MISSEL, s. m. [2e è moy.] Livre, qui contient les prières, le canon et les cérémonies de la Messe. = Quelques-uns écrivent et prononcent messel: l' étymologie est pour eux, mais l' usage leur est contraire.

MISSION


MISSION, s. f. [Mi-cion; en vers ci-on.] Envoi et pouvoir qu' on done à quelqu' un de faire quelque chose. "Il a reçu sa mission: "Il parle sans mission. = 2°. Il se dit sur--tout des chôses qui regardent la Religion. "La mission des Apôtres vient de J. C. même. "Ils ont prouvé leur mission par de grands et nombreux miracles. = 3°. Mission se dit d' un nombre de Prêtres, employés pour la conversion des infidèles, ou l' instruction des fidèles. "On envoya une mission dans les Indes. "On fait des missions en France, en Italie, etc. "La mission a fait de grands fruits dans cette ville. "Il a fait la mission; on l' a envoyé en mission. = Mission, Envoi. Voyez ENVOI.

## LIGNES DE DONNÉES
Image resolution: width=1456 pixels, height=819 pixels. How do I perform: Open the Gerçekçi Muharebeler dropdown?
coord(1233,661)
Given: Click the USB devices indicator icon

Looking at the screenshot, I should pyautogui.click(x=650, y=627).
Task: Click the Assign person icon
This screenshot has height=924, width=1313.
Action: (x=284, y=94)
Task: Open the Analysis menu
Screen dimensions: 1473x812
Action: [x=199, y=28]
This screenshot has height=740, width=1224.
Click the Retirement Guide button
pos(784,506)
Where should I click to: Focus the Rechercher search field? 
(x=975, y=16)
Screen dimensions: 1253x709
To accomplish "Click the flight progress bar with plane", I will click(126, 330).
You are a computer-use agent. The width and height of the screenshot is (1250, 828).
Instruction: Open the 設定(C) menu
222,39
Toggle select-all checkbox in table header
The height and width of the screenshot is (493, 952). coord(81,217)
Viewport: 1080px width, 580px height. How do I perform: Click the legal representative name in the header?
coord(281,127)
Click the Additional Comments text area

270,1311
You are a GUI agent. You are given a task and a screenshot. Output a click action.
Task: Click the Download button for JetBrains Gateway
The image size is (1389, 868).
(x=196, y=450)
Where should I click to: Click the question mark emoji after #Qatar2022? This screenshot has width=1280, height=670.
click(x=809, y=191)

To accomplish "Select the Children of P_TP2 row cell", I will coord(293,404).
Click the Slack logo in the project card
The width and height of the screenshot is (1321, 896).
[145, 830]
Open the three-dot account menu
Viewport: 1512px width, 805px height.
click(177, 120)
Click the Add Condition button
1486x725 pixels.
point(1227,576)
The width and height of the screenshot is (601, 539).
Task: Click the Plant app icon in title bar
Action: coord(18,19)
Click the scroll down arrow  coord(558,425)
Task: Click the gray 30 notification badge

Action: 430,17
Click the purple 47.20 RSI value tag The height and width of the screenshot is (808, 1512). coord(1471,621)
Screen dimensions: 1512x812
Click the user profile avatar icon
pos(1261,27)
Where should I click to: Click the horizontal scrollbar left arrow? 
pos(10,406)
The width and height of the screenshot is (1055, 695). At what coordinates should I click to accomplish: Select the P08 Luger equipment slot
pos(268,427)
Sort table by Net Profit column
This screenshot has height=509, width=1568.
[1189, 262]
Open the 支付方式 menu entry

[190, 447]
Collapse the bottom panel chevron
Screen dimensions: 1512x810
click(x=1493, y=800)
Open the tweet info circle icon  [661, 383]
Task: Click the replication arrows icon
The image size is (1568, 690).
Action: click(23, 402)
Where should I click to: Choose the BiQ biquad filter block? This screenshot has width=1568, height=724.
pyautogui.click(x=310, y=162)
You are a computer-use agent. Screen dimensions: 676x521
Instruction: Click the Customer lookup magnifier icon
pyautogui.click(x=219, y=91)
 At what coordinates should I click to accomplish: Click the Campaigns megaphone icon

## EXERCICE
Répondez à ces questions sur l'extrait :
1. Que contient un missel ?
2. Quelle autre forme du mot certains écrivent-ils et prononcent-ils ?
3. Par quoi les Apôtres ont-ils prouvé leur mission ?

## RÉPONSE
1. Les prières, le canon et les cérémonies de la Messe.
2. Messel.
3. Par de grands et nombreux miracles.